§ TASK BRIEF:
Print the listing once more, exactly as written.

──────── STUDY MATERIAL ────────

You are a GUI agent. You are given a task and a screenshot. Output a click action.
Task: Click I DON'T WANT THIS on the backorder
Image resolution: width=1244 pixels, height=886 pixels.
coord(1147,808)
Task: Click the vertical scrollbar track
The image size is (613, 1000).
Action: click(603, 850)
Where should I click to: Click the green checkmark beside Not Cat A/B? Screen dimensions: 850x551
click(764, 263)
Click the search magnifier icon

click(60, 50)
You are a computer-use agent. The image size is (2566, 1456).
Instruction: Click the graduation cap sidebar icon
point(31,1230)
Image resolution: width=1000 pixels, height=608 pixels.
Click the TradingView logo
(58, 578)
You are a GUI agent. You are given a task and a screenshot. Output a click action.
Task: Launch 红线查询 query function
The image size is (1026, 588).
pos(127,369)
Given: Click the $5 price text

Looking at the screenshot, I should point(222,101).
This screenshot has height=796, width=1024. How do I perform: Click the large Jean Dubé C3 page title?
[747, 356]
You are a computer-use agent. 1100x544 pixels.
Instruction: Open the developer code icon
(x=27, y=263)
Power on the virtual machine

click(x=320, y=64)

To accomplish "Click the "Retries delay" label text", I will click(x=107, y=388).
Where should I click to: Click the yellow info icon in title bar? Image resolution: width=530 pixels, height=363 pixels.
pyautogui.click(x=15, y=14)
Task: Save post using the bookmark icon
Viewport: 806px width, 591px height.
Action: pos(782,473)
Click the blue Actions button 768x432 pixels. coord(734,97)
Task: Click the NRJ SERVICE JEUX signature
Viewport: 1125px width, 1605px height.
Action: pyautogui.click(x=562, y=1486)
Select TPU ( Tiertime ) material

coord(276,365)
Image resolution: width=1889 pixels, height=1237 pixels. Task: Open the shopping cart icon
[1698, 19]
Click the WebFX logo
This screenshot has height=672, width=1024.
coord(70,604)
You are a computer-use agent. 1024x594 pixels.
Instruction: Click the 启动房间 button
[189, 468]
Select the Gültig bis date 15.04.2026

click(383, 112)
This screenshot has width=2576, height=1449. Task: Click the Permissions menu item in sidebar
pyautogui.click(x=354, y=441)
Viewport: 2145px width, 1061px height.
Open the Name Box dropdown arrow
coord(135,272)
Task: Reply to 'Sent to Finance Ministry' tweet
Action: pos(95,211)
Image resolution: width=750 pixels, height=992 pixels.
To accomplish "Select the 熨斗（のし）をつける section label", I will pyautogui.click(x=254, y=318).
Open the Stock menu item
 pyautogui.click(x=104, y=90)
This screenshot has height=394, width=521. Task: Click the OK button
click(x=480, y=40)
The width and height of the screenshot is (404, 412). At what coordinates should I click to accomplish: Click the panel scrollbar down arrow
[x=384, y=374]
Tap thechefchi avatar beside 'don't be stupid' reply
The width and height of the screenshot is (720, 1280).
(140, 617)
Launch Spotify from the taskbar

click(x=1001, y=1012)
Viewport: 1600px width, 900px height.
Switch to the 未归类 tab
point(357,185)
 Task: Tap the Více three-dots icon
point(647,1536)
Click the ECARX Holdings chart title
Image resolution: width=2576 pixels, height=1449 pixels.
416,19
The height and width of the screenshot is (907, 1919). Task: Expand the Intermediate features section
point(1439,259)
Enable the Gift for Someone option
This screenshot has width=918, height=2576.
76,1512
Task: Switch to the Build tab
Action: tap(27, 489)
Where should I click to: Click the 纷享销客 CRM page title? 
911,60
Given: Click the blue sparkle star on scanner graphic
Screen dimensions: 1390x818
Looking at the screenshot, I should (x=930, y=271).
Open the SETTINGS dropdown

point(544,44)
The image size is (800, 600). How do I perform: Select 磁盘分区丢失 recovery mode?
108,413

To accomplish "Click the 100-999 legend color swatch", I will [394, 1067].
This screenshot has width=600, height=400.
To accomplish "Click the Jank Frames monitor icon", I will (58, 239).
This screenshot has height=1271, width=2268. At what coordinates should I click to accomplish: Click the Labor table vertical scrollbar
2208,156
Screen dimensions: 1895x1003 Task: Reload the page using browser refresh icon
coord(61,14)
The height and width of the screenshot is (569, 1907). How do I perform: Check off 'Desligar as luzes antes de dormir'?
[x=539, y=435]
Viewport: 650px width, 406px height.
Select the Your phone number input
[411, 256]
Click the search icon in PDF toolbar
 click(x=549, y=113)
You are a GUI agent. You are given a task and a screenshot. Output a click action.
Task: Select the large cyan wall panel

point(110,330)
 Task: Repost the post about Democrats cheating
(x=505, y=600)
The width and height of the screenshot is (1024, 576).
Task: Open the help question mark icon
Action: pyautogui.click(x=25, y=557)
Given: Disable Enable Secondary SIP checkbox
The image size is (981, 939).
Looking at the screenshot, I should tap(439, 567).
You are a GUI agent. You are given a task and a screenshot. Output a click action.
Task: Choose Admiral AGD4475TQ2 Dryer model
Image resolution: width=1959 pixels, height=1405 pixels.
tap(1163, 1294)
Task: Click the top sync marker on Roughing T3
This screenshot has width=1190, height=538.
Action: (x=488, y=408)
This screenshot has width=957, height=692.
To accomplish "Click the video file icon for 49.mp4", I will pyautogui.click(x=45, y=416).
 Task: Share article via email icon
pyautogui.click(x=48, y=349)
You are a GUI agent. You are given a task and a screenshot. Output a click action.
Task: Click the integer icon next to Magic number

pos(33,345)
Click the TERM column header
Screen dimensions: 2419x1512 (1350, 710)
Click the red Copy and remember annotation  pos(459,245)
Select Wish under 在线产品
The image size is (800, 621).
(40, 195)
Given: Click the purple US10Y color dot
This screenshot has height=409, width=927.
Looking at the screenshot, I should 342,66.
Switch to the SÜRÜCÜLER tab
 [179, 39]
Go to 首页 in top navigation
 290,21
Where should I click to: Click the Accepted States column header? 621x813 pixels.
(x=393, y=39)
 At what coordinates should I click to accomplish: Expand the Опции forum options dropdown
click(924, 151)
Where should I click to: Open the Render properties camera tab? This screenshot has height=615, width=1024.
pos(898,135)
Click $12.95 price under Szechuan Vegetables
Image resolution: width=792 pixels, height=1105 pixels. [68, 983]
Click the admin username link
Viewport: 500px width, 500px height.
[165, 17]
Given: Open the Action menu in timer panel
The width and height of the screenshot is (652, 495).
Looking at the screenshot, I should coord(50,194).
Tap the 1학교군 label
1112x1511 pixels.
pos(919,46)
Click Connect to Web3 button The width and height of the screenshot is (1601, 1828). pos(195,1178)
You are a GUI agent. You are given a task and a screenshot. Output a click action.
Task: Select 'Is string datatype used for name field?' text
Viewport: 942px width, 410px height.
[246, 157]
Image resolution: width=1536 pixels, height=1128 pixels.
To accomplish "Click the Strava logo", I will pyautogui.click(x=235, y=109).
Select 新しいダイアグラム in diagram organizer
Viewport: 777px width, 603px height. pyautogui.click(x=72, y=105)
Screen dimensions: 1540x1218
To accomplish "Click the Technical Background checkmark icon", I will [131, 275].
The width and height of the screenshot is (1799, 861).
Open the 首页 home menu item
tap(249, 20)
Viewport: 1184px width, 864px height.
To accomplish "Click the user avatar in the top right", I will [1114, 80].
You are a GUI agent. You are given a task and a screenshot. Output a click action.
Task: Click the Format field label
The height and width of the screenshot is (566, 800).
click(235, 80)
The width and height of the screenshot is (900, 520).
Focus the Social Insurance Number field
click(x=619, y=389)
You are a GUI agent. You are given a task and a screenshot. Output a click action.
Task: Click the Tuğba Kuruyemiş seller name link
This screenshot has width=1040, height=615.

────────

§ EXERCISE SOLUTION:
You are a GUI agent. You are given a task and a screenshot. Output a click action.
Task: Click I DON'T WANT THIS on the backorder
Image resolution: width=1244 pixels, height=886 pixels.
coord(1147,808)
Task: Click the vertical scrollbar track
The image size is (613, 1000).
Action: click(603, 850)
Where should I click to: Click the green checkmark beside Not Cat A/B? Screen dimensions: 850x551
click(764, 263)
Click the search magnifier icon

click(60, 50)
You are a computer-use agent. The image size is (2566, 1456).
Instruction: Click the graduation cap sidebar icon
point(31,1230)
Image resolution: width=1000 pixels, height=608 pixels.
Click the TradingView logo
(58, 578)
You are a GUI agent. You are given a task and a screenshot. Output a click action.
Task: Launch 红线查询 query function
The image size is (1026, 588).
pos(127,369)
Given: Click the $5 price text

Looking at the screenshot, I should point(222,101).
This screenshot has height=796, width=1024. How do I perform: Click the large Jean Dubé C3 page title?
[747, 356]
You are a computer-use agent. 1100x544 pixels.
Instruction: Open the developer code icon
(x=27, y=263)
Power on the virtual machine

click(x=320, y=64)

To accomplish "Click the "Retries delay" label text", I will click(x=107, y=388).
Where should I click to: Click the yellow info icon in title bar? Image resolution: width=530 pixels, height=363 pixels.
pyautogui.click(x=15, y=14)
Task: Save post using the bookmark icon
Viewport: 806px width, 591px height.
Action: pos(782,473)
Click the blue Actions button 768x432 pixels. coord(734,97)
Task: Click the NRJ SERVICE JEUX signature
Viewport: 1125px width, 1605px height.
Action: pyautogui.click(x=562, y=1486)
Select TPU ( Tiertime ) material

coord(276,365)
Image resolution: width=1889 pixels, height=1237 pixels. Task: Open the shopping cart icon
[1698, 19]
Click the WebFX logo
This screenshot has height=672, width=1024.
coord(70,604)
You are a computer-use agent. 1024x594 pixels.
Instruction: Click the 启动房间 button
[189, 468]
Select the Gültig bis date 15.04.2026

click(383, 112)
This screenshot has width=2576, height=1449. Task: Click the Permissions menu item in sidebar
pyautogui.click(x=354, y=441)
Viewport: 2145px width, 1061px height.
Open the Name Box dropdown arrow
coord(135,272)
Task: Reply to 'Sent to Finance Ministry' tweet
Action: pos(95,211)
Image resolution: width=750 pixels, height=992 pixels.
To accomplish "Select the 熨斗（のし）をつける section label", I will pyautogui.click(x=254, y=318).
Open the Stock menu item
 pyautogui.click(x=104, y=90)
This screenshot has height=394, width=521. Task: Click the OK button
click(x=480, y=40)
The width and height of the screenshot is (404, 412). At what coordinates should I click to accomplish: Click the panel scrollbar down arrow
[x=384, y=374]
Tap thechefchi avatar beside 'don't be stupid' reply
The width and height of the screenshot is (720, 1280).
(140, 617)
Launch Spotify from the taskbar

click(x=1001, y=1012)
Viewport: 1600px width, 900px height.
Switch to the 未归类 tab
point(357,185)
 Task: Tap the Více three-dots icon
point(647,1536)
Click the ECARX Holdings chart title
Image resolution: width=2576 pixels, height=1449 pixels.
416,19
The height and width of the screenshot is (907, 1919). Task: Expand the Intermediate features section
point(1439,259)
Enable the Gift for Someone option
This screenshot has width=918, height=2576.
76,1512
Task: Switch to the Build tab
Action: tap(27, 489)
Where should I click to: Click the 纷享销客 CRM page title? 
911,60
Given: Click the blue sparkle star on scanner graphic
Screen dimensions: 1390x818
Looking at the screenshot, I should (x=930, y=271).
Open the SETTINGS dropdown

point(544,44)
The image size is (800, 600). How do I perform: Select 磁盘分区丢失 recovery mode?
108,413

To accomplish "Click the 100-999 legend color swatch", I will [394, 1067].
This screenshot has width=600, height=400.
To accomplish "Click the Jank Frames monitor icon", I will (58, 239).
This screenshot has height=1271, width=2268. At what coordinates should I click to accomplish: Click the Labor table vertical scrollbar
2208,156
Screen dimensions: 1895x1003 Task: Reload the page using browser refresh icon
coord(61,14)
The height and width of the screenshot is (569, 1907). How do I perform: Check off 'Desligar as luzes antes de dormir'?
[x=539, y=435]
Viewport: 650px width, 406px height.
Select the Your phone number input
[411, 256]
Click the search icon in PDF toolbar
 click(x=549, y=113)
You are a GUI agent. You are given a task and a screenshot. Output a click action.
Task: Select the large cyan wall panel

point(110,330)
 Task: Repost the post about Democrats cheating
(x=505, y=600)
The width and height of the screenshot is (1024, 576).
Task: Open the help question mark icon
Action: pyautogui.click(x=25, y=557)
Given: Disable Enable Secondary SIP checkbox
The image size is (981, 939).
Looking at the screenshot, I should tap(439, 567).
You are a GUI agent. You are given a task and a screenshot. Output a click action.
Task: Choose Admiral AGD4475TQ2 Dryer model
Image resolution: width=1959 pixels, height=1405 pixels.
tap(1163, 1294)
Task: Click the top sync marker on Roughing T3
This screenshot has width=1190, height=538.
Action: (x=488, y=408)
This screenshot has width=957, height=692.
To accomplish "Click the video file icon for 49.mp4", I will pyautogui.click(x=45, y=416).
 Task: Share article via email icon
pyautogui.click(x=48, y=349)
You are a GUI agent. You are given a task and a screenshot. Output a click action.
Task: Click the integer icon next to Magic number

pos(33,345)
Click the TERM column header
Screen dimensions: 2419x1512 (1350, 710)
Click the red Copy and remember annotation  pos(459,245)
Select Wish under 在线产品
The image size is (800, 621).
(40, 195)
Given: Click the purple US10Y color dot
This screenshot has height=409, width=927.
Looking at the screenshot, I should 342,66.
Switch to the SÜRÜCÜLER tab
 [179, 39]
Go to 首页 in top navigation
 290,21
Where should I click to: Click the Accepted States column header? 621x813 pixels.
(x=393, y=39)
 At what coordinates should I click to accomplish: Expand the Опции forum options dropdown
click(924, 151)
Where should I click to: Open the Render properties camera tab? This screenshot has height=615, width=1024.
pos(898,135)
Click $12.95 price under Szechuan Vegetables
Image resolution: width=792 pixels, height=1105 pixels. [68, 983]
Click the admin username link
Viewport: 500px width, 500px height.
[165, 17]
Given: Open the Action menu in timer panel
The width and height of the screenshot is (652, 495).
Looking at the screenshot, I should coord(50,194).
Tap the 1학교군 label
1112x1511 pixels.
pos(919,46)
Click Connect to Web3 button The width and height of the screenshot is (1601, 1828). pos(195,1178)
You are a GUI agent. You are given a task and a screenshot. Output a click action.
Task: Select 'Is string datatype used for name field?' text
Viewport: 942px width, 410px height.
[246, 157]
Image resolution: width=1536 pixels, height=1128 pixels.
To accomplish "Click the Strava logo", I will pyautogui.click(x=235, y=109).
Select 新しいダイアグラム in diagram organizer
Viewport: 777px width, 603px height. pyautogui.click(x=72, y=105)
Screen dimensions: 1540x1218
To accomplish "Click the Technical Background checkmark icon", I will [131, 275].
The width and height of the screenshot is (1799, 861).
Open the 首页 home menu item
tap(249, 20)
Viewport: 1184px width, 864px height.
To accomplish "Click the user avatar in the top right", I will [1114, 80].
You are a GUI agent. You are given a task and a screenshot. Output a click action.
Task: Click the Format field label
The height and width of the screenshot is (566, 800).
click(235, 80)
The width and height of the screenshot is (900, 520).
Focus the Social Insurance Number field
click(x=619, y=389)
You are a GUI agent. You are given a task and a screenshot. Output a click action.
Task: Click the Tuğba Kuruyemiş seller name link
This screenshot has width=1040, height=615.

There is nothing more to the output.